Issue of the week: The rise of the ‘brogrammer’

Writing software code is now dominated by “bros” who bring a frat-house atmosphere to the tech industry.

Silicon Valley has a serious “brogrammer problem,” said Tasneem Raja in Mother Jones. Writing software code, once the realm of “undersocialized mouth-breathers living in their parents’ basements,” is now dominated by “bros” who have infested the whole tech industry with “a competitive frat-house flavor.” The blatant sexism is staggering. At the recent South by Southwest festival in Austin, I heard an executive for a tech start-up valued at $250 million talk about “gangbang interviews,” nudie calendars, and how to “attract the hottest girls.” These guys don’t even seem to realize how off-base they are. One firm recently advertised “friendly female event staff” for a recruiting event in Boston; only when sponsors started pulling out did it apologize. Such “testosterone-fueled boneheadedness” does the tech industry no good.

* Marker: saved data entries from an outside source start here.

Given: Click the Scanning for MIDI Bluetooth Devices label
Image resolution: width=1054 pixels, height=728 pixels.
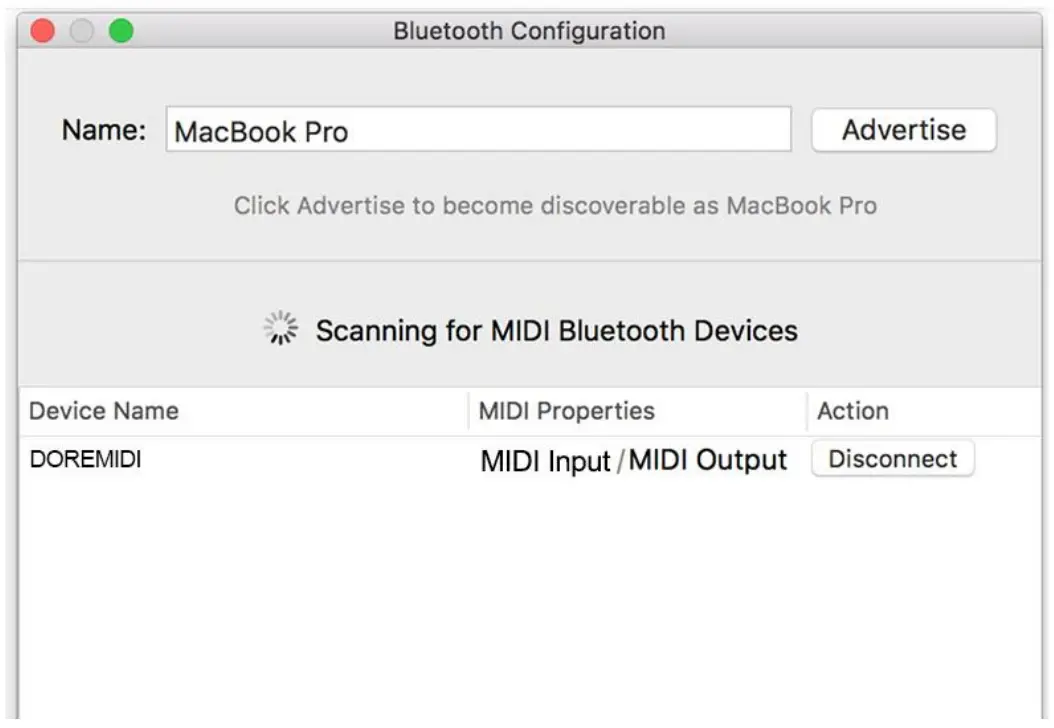Looking at the screenshot, I should pyautogui.click(x=557, y=330).
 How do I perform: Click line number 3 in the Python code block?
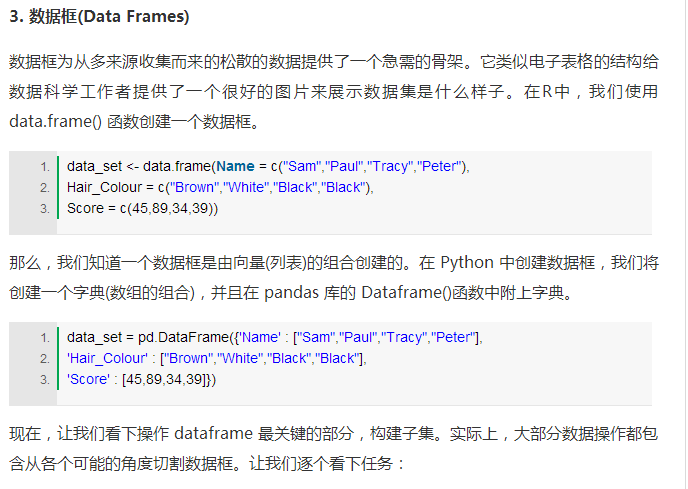tap(44, 379)
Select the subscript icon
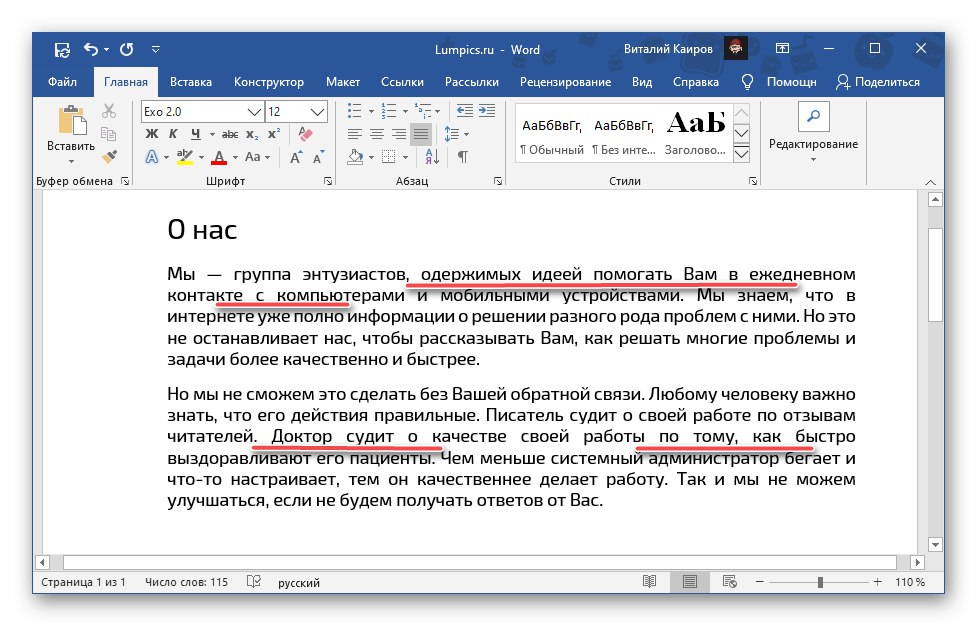This screenshot has width=977, height=626. click(251, 133)
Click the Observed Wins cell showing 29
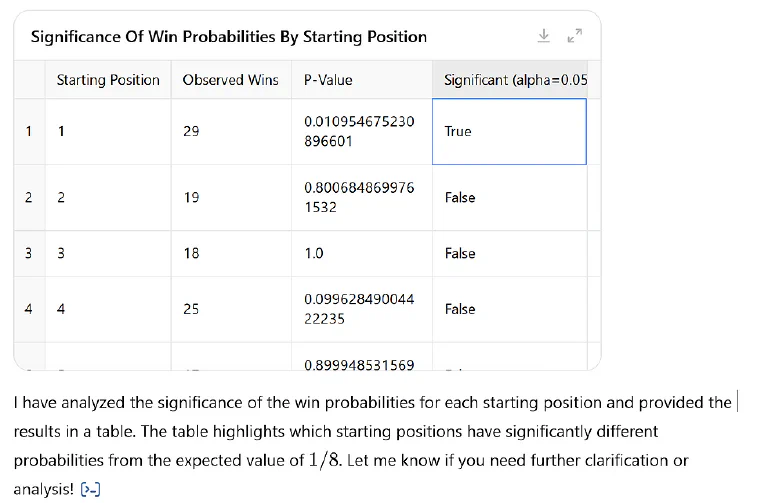This screenshot has width=768, height=503. click(231, 131)
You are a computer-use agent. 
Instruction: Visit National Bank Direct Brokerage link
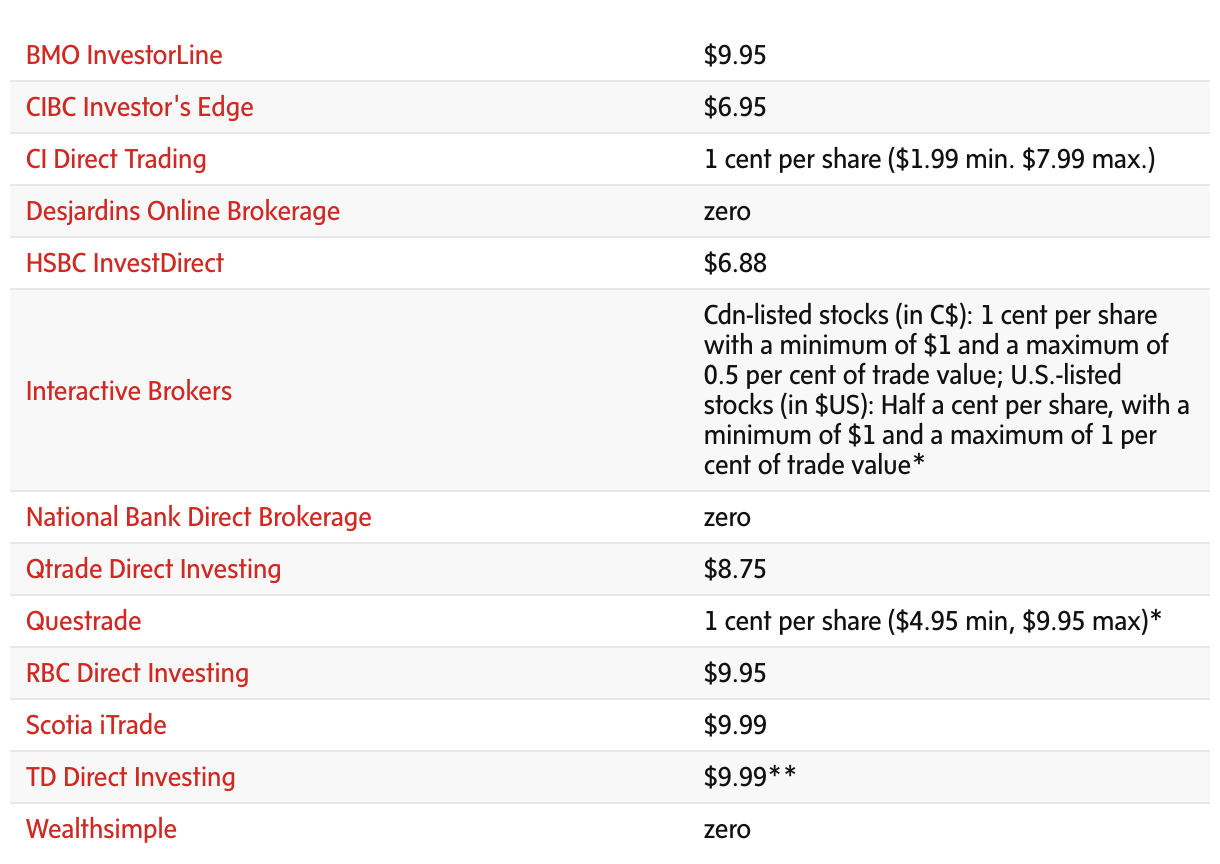(199, 517)
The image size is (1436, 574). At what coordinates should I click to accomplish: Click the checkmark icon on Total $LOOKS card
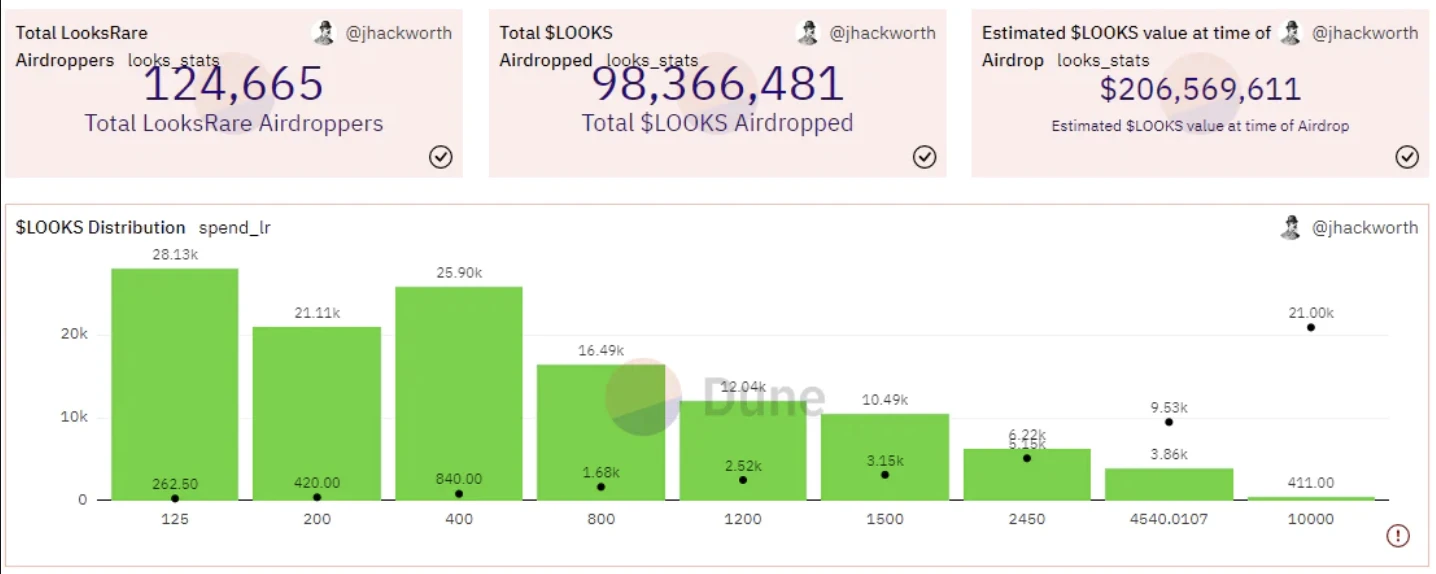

This is just the latest form of an age-old pattern, said Katie J.M. Baker in Jezebel.com. These same “douchey smart guys” used to end up on Wall Street and in law firms. Now they see Mark Zuckerberg—“the pioneer brogrammer”—making billions while investment bankers are getting laid off, so they’ve shifted to programming for “the cash and the fame.” At least that’s what they think they’ll get, said Jesse Brown in Macleans.ca. But for all their talk about living to “crush code and pull chicks,” the programmers I know in Silicon Valley inhabit a far more mundane reality. These guys hang out in Ikea-furnished condos with dirty fridges, work 80 hours a week, and go “out together for greasy food.” I’ve never met any of the girlfriends they’ve talked about. For all their posturing about being the new cool dudes, the guys who are really good at programming “are still the same guys who have trouble engaging in a face-to-face conversation.”